Music Review: James Vincent McMorrow- Post Tropical

It has been over a week since the release of James Vincent McMorrow’s new album, Post Tropical. This new offering is paralysingly beautiful, from start to finish. Do not be surprised when you find yourself crippled by the absolute ecstasy that transpires in each song.  This album is truly a testament of James Vincent McMorrow’s growth as a musician.

For one, this album was better promoted on social networks (Facebook, Instagram, YouTube), public places and spaces and various media. By the time of the release on 13 January 2014, loyal fans had already pre-ordered their copies on iTunes (I know, I was one of them). If you do not know James Vincent Mcmorrow, then you have been depriving yourself of a much needed eargasm. Also, good friends share good things, so after googling Wicked Game, If I had a Boat and We Don’t Eat (do not judge the music by the titles), or the more recent Cavalier, Red Dust and Gold, tell your friends!

Off Post Tropical, it was really difficult to choose a favourite song, because each composition makes an invaluable contribution to the magnificence of the entire album. You will grow quite fond of Cavalier, Gold, Glacier, Post Tropical and Outside Digging (I am stopping now before I list all ten songs).

If you feel like you cannot hear all the lyrics, it is probably because you cannot hear all the lyrics, that is just how James Vincent McMorrow sings. Do not worry, after the third listen you will be able to sing along. If not, just enjoy the mini-symphonies as they come (it is the only way I know how to explain ten sets of four minute  awesome). As for the sound, the music has a nostalgic tone. Expect the folk from the previous album, Early in the Morning, to seep out, but it is well blended with modern rhythms. Think of the soundtrack of the Beasts of the Southern Wild film, combined with Asa, rooted in the romanticism only James Vincent McMorrow can create (epic is not the word for this).

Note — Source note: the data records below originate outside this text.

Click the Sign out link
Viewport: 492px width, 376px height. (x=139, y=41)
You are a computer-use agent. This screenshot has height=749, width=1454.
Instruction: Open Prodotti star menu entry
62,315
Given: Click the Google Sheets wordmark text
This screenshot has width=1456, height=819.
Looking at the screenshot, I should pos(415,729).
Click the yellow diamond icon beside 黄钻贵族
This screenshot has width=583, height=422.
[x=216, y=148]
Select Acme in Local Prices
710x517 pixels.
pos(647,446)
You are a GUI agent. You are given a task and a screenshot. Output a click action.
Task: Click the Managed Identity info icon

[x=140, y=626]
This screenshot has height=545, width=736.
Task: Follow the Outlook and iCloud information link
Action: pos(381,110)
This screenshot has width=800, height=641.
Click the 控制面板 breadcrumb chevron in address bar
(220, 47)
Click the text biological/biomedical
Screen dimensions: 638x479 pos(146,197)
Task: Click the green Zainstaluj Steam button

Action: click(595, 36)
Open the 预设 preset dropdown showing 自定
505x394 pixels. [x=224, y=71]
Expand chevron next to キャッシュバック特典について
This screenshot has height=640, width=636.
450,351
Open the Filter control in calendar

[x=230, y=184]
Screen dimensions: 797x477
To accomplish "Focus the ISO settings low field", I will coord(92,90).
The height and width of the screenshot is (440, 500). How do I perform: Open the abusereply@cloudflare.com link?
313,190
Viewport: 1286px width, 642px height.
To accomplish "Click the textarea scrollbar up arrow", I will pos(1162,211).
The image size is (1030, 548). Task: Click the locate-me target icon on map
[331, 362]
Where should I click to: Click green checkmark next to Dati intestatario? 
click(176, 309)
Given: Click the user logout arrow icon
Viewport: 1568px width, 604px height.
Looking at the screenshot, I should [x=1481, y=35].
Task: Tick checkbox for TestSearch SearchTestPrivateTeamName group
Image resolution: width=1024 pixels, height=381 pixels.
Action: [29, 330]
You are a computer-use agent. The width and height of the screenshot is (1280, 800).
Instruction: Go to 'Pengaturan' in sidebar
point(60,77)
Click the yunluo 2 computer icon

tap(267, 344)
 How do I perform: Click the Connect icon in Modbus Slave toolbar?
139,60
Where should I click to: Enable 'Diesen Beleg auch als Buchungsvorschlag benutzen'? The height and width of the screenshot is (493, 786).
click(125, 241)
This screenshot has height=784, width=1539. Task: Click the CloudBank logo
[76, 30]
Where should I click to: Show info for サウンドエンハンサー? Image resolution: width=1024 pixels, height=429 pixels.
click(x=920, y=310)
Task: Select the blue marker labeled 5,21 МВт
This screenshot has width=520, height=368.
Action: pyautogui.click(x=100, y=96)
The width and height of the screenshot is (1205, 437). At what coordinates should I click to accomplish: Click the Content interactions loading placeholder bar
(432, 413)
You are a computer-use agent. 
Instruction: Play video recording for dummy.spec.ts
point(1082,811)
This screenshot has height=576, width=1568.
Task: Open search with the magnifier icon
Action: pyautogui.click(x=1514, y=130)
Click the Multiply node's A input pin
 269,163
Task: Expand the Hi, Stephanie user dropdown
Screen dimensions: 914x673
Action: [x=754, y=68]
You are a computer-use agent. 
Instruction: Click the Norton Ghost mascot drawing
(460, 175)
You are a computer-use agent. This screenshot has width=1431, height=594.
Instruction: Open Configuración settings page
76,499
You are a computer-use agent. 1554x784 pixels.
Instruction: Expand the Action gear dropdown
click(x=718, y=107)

Post Tropical is so poetic, just right for those days when you want to quiet down from the rush of life and sit back and have a session of reflection. Post Tropical is perfect, and complete as it is. It does not need a music review, you just need to hear it. You will do yourself a disservice if you think Kanye West’s new lyrics will reach down to your soul and inspire you, or if Justin Bieber’s new album is romantic, or if Miley Cyrus’s new publicity stunt is worth YouTubing (actually, that could be worth the trouble). If there is anything about Post Tropical worth writing about- it is that James Vincent McMorrow is the Beethoven/William Shakespeare hybrid our generation needs.

In the words of ABBA, “thank you for the music” James, and what I think Richard Branson says, “Buy it”.